Satpol- PP Kabupaten Lombok Tengah, Merazia Pedagang Asongan Liar Dibeberapa titik Traffic Light ( Lampu Lalu Lintas ) Sekitar Pusat Kota Lombok Tengah.
TJ ntb.com _ LombokTengah- Berdasarkan keterangan Satuan Polisi Pamong Praja ( Satpol- PP ) Kabupaten Lombok Tengah, telah dilakukan razia penjaringan terhadap pedagang asongan liar yang beroperasi dibeberapa titik traffic light ( lampu lalulintas ) sekitar pusat kota Lombok tengah yang terinsikasi melibatkan anak dibawah umur dan dinilai mengganggu lalu lintas
Kabid Penegakan Perundang Undangan Daerah ( PPUD ) Pol PP Lombok Tengah Masujiadi SH, membenarkan telah melakukan penjaringan terhadap pedagang asongan , sesuai peraturan daerah untuk menertibkan dan berdasarkan prosedur melalui pendekatan preventif ,tuturnya saat ditemui Awak Media senin 07/06/1021.
Dari Hasil penjaringan, didapat wadah nare, barang dagangan berupa buah nanas dan keripik, serta uang tunai hasil jualan.
Kepada petugas, objek penjaringan berterus terang bahwa ada koordinator yang memanfaatkan tenaganya dan Ia mengaku berasal dari Desa Kuripan Lombok Barat.
Sementara Anak-anak tsb difasilitasi antar jemput sampai ditangung makan, bahkan mereka diimingi keuntungan yang memuaskan tambah Masujiadi.
Dari Haail BAP yang dilakukan oleh Pol PP bidang PPNS mereka mengaku jualan di traffic light hanya untuk memanfaatkan para pengendara yang berhenti saat lampu merah dan diduga ada semacam doktrinasi agar anak bisa menyita peehatian sebagai modus agar dibayar lebih bahkan dikasik uang percuma, ” Sambung Masujiadi
Ironisnya, menurut data PPNS, para pelaku ternyata jadi langganan penjaringan, namun tidak kunjung jera dan terus melakukan aksinya.

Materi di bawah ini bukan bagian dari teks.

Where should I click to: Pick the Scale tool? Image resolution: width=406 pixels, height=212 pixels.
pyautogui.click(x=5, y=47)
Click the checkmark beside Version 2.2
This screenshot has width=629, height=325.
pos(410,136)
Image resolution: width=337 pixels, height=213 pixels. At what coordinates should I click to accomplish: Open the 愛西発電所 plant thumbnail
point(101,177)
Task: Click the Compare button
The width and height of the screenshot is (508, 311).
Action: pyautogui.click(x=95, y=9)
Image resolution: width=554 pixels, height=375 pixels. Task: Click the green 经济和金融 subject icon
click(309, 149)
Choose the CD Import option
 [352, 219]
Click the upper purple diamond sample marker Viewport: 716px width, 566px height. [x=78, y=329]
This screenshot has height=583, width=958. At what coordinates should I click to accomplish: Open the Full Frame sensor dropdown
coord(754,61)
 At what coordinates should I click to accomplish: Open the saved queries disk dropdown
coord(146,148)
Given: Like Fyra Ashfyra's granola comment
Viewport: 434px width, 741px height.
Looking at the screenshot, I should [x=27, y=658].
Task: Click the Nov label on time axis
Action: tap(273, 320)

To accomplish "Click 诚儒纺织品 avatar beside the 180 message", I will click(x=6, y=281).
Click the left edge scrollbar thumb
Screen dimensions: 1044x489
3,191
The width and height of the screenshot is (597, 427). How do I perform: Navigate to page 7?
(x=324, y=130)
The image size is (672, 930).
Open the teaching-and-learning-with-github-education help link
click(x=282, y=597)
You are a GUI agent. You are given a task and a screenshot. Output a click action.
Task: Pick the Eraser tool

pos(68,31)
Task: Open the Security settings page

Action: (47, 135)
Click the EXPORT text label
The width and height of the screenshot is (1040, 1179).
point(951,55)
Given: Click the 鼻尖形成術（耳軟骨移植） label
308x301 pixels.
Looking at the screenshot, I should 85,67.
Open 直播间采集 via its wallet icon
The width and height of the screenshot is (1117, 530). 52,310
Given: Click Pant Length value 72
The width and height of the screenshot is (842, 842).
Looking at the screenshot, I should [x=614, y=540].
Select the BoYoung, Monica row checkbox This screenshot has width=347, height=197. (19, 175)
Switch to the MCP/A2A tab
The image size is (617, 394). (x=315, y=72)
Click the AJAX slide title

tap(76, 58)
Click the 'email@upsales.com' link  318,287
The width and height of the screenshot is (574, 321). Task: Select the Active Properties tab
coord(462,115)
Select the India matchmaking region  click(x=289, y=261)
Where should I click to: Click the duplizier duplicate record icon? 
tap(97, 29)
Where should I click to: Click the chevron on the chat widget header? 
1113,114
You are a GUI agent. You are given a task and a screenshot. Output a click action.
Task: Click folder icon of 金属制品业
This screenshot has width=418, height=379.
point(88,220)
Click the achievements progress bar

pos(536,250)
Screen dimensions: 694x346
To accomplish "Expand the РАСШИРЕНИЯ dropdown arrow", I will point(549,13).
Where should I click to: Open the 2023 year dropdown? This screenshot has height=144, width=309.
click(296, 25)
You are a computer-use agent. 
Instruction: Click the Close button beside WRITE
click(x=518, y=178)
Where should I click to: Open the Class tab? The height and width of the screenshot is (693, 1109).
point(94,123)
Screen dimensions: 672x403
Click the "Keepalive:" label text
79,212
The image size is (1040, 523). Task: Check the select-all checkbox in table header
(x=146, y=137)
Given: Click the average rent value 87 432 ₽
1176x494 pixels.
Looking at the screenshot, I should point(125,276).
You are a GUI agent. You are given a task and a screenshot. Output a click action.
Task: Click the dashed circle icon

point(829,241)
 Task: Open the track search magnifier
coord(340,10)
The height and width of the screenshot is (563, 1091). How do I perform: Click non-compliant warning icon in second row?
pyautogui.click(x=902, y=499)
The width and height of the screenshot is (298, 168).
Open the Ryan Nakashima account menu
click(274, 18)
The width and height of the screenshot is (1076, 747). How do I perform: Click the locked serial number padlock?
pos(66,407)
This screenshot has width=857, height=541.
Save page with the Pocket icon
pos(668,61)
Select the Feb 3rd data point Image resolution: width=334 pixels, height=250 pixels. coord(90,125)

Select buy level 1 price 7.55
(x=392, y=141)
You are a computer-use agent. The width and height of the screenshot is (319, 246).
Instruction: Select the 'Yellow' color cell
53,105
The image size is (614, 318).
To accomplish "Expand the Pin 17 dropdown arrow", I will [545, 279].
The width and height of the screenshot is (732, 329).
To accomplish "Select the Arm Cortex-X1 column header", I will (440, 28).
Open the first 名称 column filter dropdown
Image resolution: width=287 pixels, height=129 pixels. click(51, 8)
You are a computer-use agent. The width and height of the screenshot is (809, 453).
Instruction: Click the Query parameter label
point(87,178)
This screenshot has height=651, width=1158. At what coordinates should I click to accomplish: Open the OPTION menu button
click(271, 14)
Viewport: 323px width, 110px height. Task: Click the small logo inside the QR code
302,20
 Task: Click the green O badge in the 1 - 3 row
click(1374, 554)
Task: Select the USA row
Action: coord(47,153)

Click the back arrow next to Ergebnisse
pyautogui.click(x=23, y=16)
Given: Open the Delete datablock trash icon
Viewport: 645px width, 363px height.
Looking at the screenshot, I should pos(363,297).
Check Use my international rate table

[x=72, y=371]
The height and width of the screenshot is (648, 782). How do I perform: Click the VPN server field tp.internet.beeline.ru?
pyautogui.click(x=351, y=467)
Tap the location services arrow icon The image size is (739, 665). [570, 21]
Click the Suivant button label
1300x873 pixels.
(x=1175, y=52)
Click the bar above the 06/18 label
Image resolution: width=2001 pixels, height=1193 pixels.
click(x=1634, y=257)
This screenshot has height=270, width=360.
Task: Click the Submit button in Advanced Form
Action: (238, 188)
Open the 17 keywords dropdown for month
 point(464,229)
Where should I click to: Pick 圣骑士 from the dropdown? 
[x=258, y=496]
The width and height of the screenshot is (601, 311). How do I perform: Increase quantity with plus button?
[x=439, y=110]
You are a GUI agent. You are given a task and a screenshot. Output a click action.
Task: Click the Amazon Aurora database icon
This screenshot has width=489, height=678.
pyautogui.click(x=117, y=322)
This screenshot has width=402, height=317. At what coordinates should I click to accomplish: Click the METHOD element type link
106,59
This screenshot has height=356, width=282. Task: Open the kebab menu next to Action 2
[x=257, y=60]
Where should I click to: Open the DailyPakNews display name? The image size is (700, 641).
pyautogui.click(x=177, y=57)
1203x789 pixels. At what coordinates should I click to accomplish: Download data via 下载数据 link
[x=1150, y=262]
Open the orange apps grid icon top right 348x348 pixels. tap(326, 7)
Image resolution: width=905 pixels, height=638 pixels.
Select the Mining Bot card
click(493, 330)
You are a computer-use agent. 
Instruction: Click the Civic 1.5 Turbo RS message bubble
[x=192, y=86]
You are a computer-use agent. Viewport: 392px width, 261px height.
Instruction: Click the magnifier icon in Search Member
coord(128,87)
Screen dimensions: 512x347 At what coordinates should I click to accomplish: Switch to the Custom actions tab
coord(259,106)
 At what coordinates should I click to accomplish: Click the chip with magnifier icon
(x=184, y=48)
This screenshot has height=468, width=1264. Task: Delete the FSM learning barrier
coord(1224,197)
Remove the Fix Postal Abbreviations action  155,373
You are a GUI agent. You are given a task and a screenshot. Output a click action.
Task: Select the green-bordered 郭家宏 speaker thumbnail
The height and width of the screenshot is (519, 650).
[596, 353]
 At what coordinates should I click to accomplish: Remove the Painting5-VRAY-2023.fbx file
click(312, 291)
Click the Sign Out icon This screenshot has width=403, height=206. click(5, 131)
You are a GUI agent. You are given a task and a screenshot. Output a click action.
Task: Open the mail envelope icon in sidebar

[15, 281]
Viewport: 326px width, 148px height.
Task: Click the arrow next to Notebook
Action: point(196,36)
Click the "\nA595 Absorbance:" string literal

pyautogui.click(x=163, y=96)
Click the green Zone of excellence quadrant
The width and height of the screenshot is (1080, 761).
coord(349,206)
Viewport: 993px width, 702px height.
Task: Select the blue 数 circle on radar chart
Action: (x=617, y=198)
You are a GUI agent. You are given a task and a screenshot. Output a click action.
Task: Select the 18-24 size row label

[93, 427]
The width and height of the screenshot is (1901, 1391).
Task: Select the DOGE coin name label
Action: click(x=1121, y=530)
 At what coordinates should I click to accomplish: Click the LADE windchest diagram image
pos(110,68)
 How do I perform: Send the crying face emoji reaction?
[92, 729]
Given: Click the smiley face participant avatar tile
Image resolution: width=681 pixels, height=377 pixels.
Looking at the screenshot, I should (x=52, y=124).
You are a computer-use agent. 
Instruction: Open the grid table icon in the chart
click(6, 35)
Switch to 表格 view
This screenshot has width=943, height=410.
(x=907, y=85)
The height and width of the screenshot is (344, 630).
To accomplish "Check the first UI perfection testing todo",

Untuk Mencari solusi, berbagai upaya sudah dilakukan pihak Pol-PP seperti memberikan peringatan sekaligus penyuluhan kepada keluarganya, namun tidak diindahkan.
” Kami coba berkoordinasi dengan Aparat Penegak Hukum ( APH ) mengenai tindakan yang layak terutama kepada koordinatornya karena terindikasi ada unsur pidana mengekploitasi anak, ” Cetus Masujiadi.
Sehingga diharapkan tidak ada lagi yang berjualan sembarang tempat, apalagi harus melibatkan anak-anak.
Sukandi Agus Ketua Bapera ( Barisan Pemuda Nusantara ) Kecamatan Jonggat mengatakan masalah tersebut cukup miris dan layak jadi atensi semua pihak karena sangat berdampak pada mental dan psikologis juga mengancam masa depan anak.
Maka atas panggilan nurani, saya akan turut mengawal sampai tuntas.tutup Agus.
Kepala Desa Kuripan, Hasbi juga membenarkan warganya terjaring Satpol-PP Loteng yang dikuatkan fengan pernyataan Kadus setempat. Dengan sigap, berjanji tidak akan mentolelir lagi, karena pelaku memang pernah dimediasi dengan kasus yang sama, sampai buat surat pernyataan yang disaksikan kepala desa, camat, dan Satpol-PP Lombok Barat.
Kami sangat berterimakasih atas laporan ini sebelum persoalan ini semakin membias, biar kami yang akan selesaikan, ” Tegas Hasbi.